== THE RECORDS
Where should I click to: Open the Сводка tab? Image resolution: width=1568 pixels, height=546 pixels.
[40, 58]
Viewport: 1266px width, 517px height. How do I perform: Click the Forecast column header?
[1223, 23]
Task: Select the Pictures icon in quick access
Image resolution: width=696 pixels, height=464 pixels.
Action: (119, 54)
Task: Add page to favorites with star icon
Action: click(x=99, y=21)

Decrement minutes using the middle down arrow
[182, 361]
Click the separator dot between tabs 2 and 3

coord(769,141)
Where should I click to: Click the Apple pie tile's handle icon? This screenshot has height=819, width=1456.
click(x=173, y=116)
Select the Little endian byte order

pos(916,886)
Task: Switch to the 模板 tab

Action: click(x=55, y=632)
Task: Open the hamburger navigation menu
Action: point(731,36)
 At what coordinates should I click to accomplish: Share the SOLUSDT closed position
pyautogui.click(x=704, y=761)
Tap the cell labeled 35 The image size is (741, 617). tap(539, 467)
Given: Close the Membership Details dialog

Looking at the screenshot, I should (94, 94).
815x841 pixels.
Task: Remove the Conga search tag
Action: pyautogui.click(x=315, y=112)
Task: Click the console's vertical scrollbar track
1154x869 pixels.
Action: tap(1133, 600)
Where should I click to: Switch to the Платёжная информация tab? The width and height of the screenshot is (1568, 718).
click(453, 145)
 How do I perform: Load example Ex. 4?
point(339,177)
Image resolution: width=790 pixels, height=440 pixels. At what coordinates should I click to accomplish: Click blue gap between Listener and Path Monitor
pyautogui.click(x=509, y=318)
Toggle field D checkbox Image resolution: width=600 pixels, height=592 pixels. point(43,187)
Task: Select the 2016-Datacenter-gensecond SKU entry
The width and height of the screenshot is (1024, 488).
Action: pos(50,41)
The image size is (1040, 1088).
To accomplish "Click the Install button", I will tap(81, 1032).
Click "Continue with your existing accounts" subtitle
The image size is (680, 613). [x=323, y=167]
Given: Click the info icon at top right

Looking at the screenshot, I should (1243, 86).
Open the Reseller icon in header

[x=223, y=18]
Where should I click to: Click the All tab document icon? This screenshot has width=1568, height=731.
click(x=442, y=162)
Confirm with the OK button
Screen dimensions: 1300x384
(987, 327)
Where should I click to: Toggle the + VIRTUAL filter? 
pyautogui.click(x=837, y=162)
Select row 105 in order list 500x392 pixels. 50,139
====
ABOUT THIS EXERCISE:
Extract from the data every line where "button" shows up.

TASK OUTPUT:
To accomplish "Click the Install button", I will tap(81, 1032).
Confirm with the OK button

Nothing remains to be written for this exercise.